[Task directions] Set down exact lines only, from the line with "This screenshot has" through the last line of the material below, with every picture left out.

[Source records]
┏━━

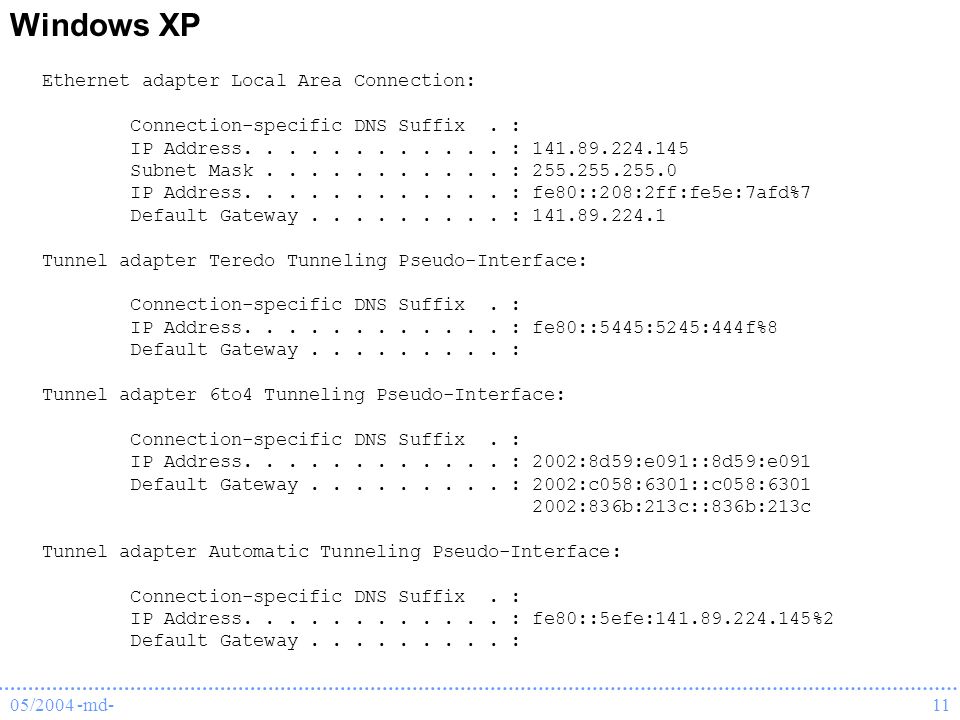Click the slide page number 11
Viewport: 960px width, 720px height.
[x=941, y=705]
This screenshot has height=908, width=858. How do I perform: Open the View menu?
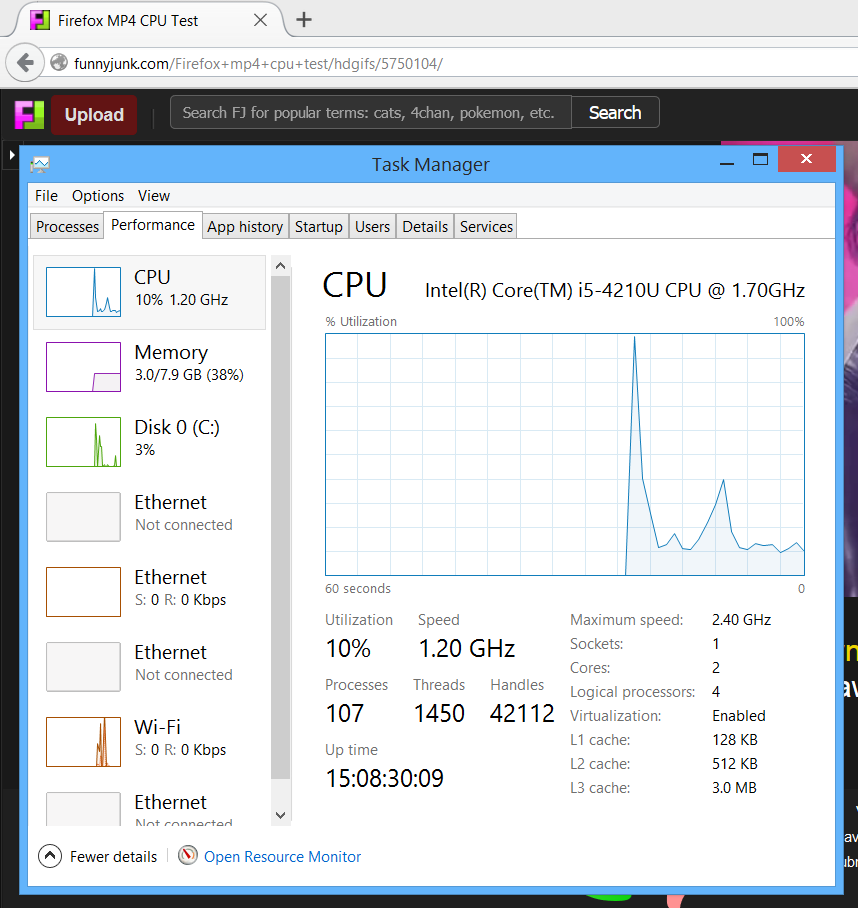coord(154,196)
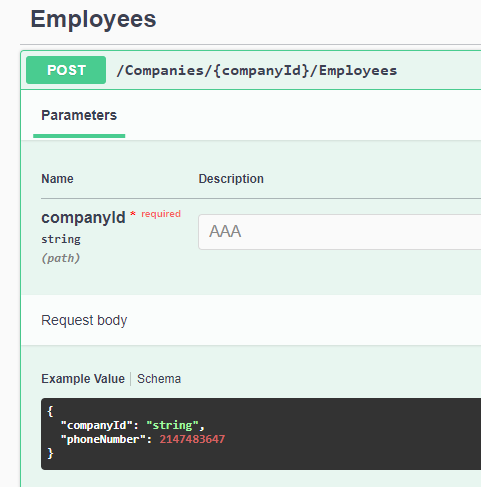Click the string type label under companyId
The width and height of the screenshot is (481, 487).
pos(61,239)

┗━━

[Answer]
This screenshot has height=908, width=858. How do I perform: Open the View menu?
coord(154,196)
Click the string type label under companyId
The width and height of the screenshot is (481, 487).
pos(61,239)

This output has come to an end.